O verdadeiro smart calçava botina de botões para comparecer todo liró
ao copo d'água, se bem que no convescote apenas lambiscasse, para
evitar flatos. Os bilontras é que eram um precipício, jogando com pau
de dois bicos, pelo que carecia muita cautela e caldo de galinha. O
melhor era pôr as barbas de molho diante de um treteiro de topete;
depois de fintar e de engambelar os coiós, e antes que se pusesse tudo
em pratos limpos, ele abria o arco. O diacho eram os filhos da
Candinha: que somava a candongas acabava na rua da amargura, lá
encontrando, encafifada, muita gente na embira, que não tinha nem para
matar o bicho; por exemplo, o mão-de-defunto.
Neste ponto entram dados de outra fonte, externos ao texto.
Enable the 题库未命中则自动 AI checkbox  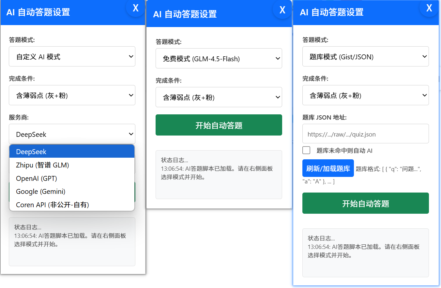point(306,150)
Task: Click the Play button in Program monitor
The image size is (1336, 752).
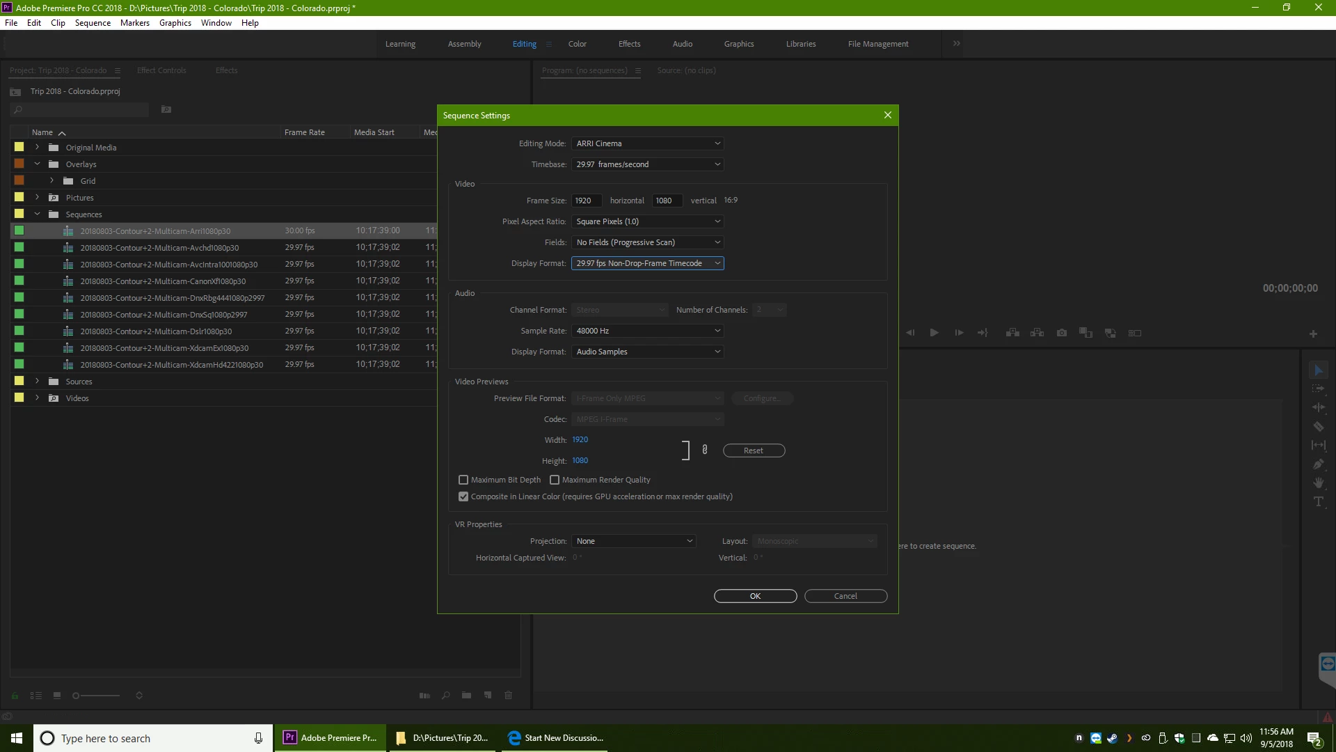Action: [934, 334]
Bom era ter costas quentes, dar as cartas com a faca e o queijo na
mão; melhor ainda, ter uma caixinha de pós de pirlimpimpim, pois isso
evitava de levar a lata, ficar na pindaíba ou espichar a canela antes
que Deus fosse
servido. Qualquer um acabava enjerizado se lhe chegavam a urtiga no
nariz, ou se o faziam de gato-sapato. Mas que regalo, receber de graça,
no dia-de-reis, um capado! Ganhar vidro de cheiro marca Barbante, isso
não: a mocinha dava o cavaco. Às vezes, sem tirte nem guarte, aparecia
um doutor pomada, todo cheio de noive horas; ia-se ver, debaixo de tanta
farafo era um doutor mula ruça, um pé rapado, que espiga! E a moçoila,
que começava a nutrir xodó por ele, que estava mesmo de rabicho, caía
das nuvens. Quem queria lá fazer papel pança? Daí se perder as
estribeiras por uma tutaméi, um alcaide que o caixeiro nos impingia,
dando de pinga um cascão de goiabada.
Em compensação, viver não era sangria desatada, e até o Chico vir de
baixo vosmecê podia provar uma abrideira que era o suco, ficando na
chuva mesmo com bom tempo. Não sendo pexote, e soltando arame, que vida
supimpa a do Degas! Macacos me mordam se estou pregando peta. E os
tipos que havia: o pau-para-toda-obra, o vira-casaca (este cuspia no
prato em que comera), o testa-de-ferro, o sabe-com-quem-está-falando, o
sangue-de-barata, o dr. Fiado que morreu ontem, o Zé-povinho, o biltre,
o peralvilho, o salta-pocinhas, o alferes, a polaca, o passador de nota
falsa, o mequetrefe,
o safardana, o maria-vai-com-as-outras....Depois de mil peripécias,
assim ou assado, todo mundo acabava mesmo batendo com o rabo na cerca,
ou simplesmente a bota, sem saber como descalçá-la. Mas até aí morreu o
Neves, e não foi no dia de São Nunca de tarde: foi vítima de pertinaz
enfermidade que zombou de todos os recursos da ciência, e acreditam que
a família nem sequer botou fumo no chapéu?